Resource links provided by NLM:


Further study details as provided by GlaxoSmithKline:

Primary Outcome Measures:
  • Number of Subjects Seroprotected for Poliovirus Types 1, 2 and 3 Antibodies Above the Cut-off Value [ Time Frame: One month after Poliorix™ booster vaccination. ] [ Designated as safety issue: No ]
    A seroprotected subject was defined as a vaccinated subject whose antibody titer is greater than or equal to (≥) 8 ED50. This outcome measure concerns subjects in the Poliorix Group only.

  • Number of Subjects Seroprotected for Poliovirus Types 1, 2 and 3 Antibodies Above the Cut-off Value [ Time Frame: Before booster vaccination. ] [ Designated as safety issue: No ]
    A seroprotected subject was defined as a vaccinated subject whose antibody titer is greater than or equal to (≥) 8 ED50.
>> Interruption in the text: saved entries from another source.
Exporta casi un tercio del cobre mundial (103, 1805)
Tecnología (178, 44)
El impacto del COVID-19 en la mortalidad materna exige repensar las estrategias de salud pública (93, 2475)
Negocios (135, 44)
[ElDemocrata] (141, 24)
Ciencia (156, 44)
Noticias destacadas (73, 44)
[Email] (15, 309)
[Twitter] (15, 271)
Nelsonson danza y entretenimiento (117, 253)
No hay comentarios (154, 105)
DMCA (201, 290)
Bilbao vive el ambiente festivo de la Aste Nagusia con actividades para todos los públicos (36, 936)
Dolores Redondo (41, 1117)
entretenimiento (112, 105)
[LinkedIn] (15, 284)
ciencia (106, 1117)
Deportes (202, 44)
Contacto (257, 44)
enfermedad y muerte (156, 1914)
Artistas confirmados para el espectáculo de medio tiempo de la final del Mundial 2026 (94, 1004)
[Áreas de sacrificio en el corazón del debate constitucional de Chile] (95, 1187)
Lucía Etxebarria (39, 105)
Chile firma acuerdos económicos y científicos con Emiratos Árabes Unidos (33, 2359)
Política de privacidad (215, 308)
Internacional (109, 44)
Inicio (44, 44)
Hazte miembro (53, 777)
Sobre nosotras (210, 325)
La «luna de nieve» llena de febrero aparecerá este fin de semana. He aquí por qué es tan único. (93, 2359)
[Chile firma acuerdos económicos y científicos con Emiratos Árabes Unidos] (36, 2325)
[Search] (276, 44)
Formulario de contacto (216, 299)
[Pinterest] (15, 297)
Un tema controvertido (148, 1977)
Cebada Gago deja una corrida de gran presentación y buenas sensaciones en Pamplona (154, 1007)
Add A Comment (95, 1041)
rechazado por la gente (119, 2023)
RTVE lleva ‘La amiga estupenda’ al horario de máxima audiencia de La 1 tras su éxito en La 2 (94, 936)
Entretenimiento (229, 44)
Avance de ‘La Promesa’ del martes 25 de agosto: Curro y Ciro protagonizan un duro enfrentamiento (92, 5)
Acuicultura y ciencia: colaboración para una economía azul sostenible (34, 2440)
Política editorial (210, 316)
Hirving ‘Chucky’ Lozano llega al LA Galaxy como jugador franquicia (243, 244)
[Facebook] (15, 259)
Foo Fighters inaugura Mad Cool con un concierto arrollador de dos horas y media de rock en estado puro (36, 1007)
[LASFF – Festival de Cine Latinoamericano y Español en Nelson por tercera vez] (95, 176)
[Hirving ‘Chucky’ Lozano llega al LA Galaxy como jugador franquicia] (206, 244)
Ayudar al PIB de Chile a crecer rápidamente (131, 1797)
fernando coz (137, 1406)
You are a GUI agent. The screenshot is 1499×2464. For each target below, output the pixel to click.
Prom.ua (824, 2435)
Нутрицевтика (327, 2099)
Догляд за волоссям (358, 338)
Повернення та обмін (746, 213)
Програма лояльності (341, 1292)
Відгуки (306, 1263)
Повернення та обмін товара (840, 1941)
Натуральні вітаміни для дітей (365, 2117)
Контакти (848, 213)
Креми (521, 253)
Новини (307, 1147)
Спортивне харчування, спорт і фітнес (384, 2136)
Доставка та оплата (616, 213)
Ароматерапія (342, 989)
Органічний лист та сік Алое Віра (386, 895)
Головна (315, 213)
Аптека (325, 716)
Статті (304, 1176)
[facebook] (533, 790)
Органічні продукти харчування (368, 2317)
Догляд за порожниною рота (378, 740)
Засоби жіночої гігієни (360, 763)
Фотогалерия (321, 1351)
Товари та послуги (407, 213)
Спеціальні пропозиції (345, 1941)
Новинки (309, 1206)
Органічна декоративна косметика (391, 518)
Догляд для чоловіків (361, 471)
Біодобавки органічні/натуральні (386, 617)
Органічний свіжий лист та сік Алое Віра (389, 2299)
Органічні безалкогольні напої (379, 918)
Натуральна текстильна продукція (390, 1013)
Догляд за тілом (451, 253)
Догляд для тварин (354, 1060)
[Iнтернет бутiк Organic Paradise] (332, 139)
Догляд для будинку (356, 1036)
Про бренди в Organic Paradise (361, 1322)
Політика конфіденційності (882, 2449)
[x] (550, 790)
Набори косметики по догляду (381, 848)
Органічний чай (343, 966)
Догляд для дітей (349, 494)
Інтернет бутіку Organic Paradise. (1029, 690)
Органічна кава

  • Antibody Titres Against Poliovirus Type 1, 2 and 3 [ Time Frame: One month after Poliorix™ booster vaccination. ] [ Designated as safety issue: No ]
    Antibody titers were summarized by geometric mean titers (GMTs) with their 95% CIs. This outcome measure concerns subjects in the Poliorix Group only.

  • Antibody Titres Against Poliovirus Type 1, 2 and 3. [ Time Frame: Before booster vaccination. ] [ Designated as safety issue: No ]
    Antibody titers were summarized by geometric mean titers (GMTs) with their 95% CIs.


Secondary Outcome Measures:
  • Number of Subjects With Any and Grade 3 Solicited Local Symptoms [ Time Frame: Within 4-days (Days 0-3) post Poliorix™ booster vaccination. ] [ Designated as safety issue: No ]
    Solicited local symptoms assessed were pain, redness and swelling. Any = occurrence of the symptom regardless of intensity grade. Grade 3 pain = pain that prevented normal activity. Grade 3 pain = Cry when limb was moved/spontaneously painful. Grade 3 redness/swelling = redness/swelling spreading beyond 30 millimeters (mm) of injection site. This outcome measure concerns subjects in the Poliorix Group only.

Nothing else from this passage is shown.